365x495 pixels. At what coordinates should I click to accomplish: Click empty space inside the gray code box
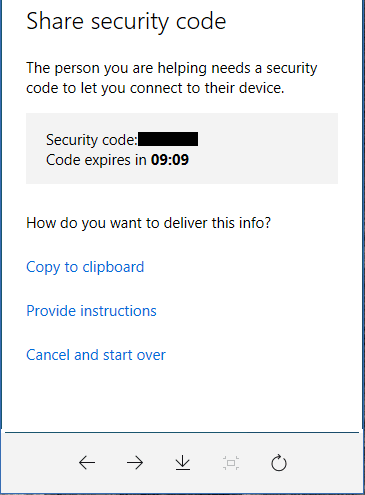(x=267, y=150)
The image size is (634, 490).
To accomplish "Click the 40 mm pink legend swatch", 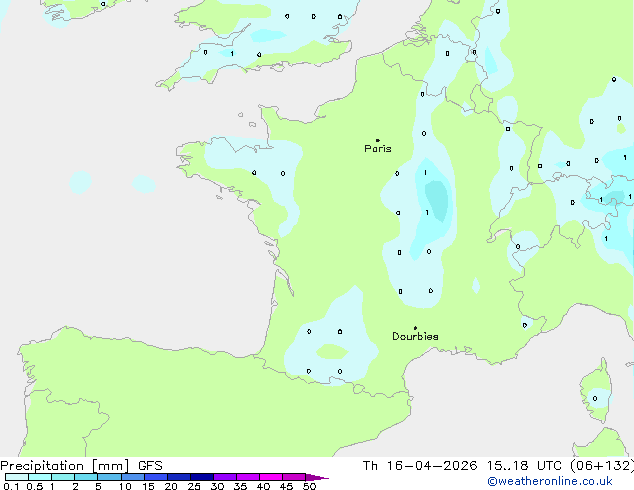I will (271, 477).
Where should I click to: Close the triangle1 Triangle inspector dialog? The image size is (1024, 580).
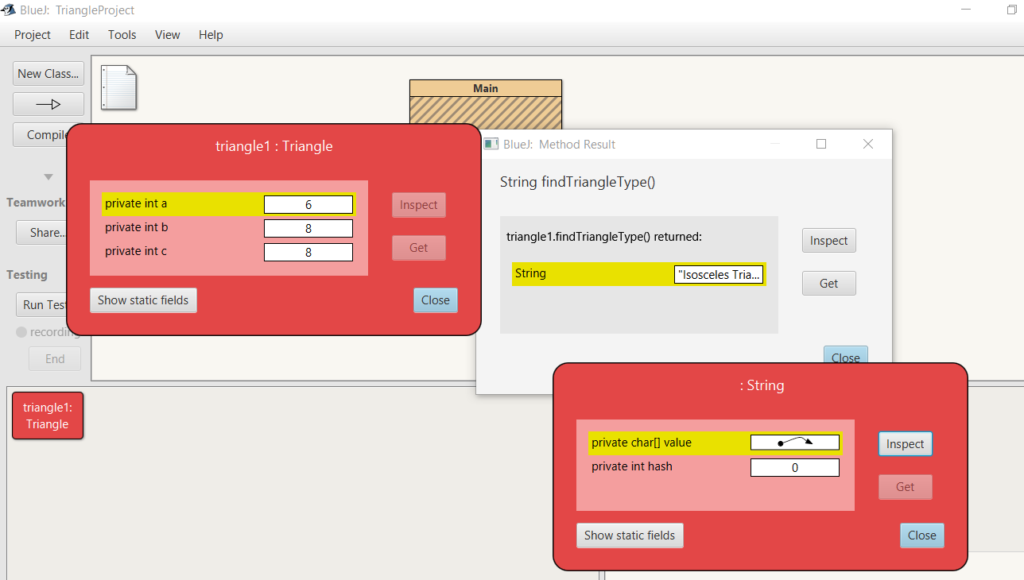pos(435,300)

==

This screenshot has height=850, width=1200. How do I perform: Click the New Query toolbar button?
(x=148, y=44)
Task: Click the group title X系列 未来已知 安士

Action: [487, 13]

...

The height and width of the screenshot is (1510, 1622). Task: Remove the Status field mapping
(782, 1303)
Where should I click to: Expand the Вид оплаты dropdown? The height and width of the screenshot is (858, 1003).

= Work required =
In the entries above, restate word for word the lines between the one holding "The height and width of the screenshot is (1510, 1622)." and the one holding "Where should I click to: Expand", inclusive, and nothing besides.

= Exercise output =
The height and width of the screenshot is (1510, 1622). Task: Remove the Status field mapping
(782, 1303)
Where should I click to: Expand the Вид оплаты dropdown? The height and width of the screenshot is (858, 1003).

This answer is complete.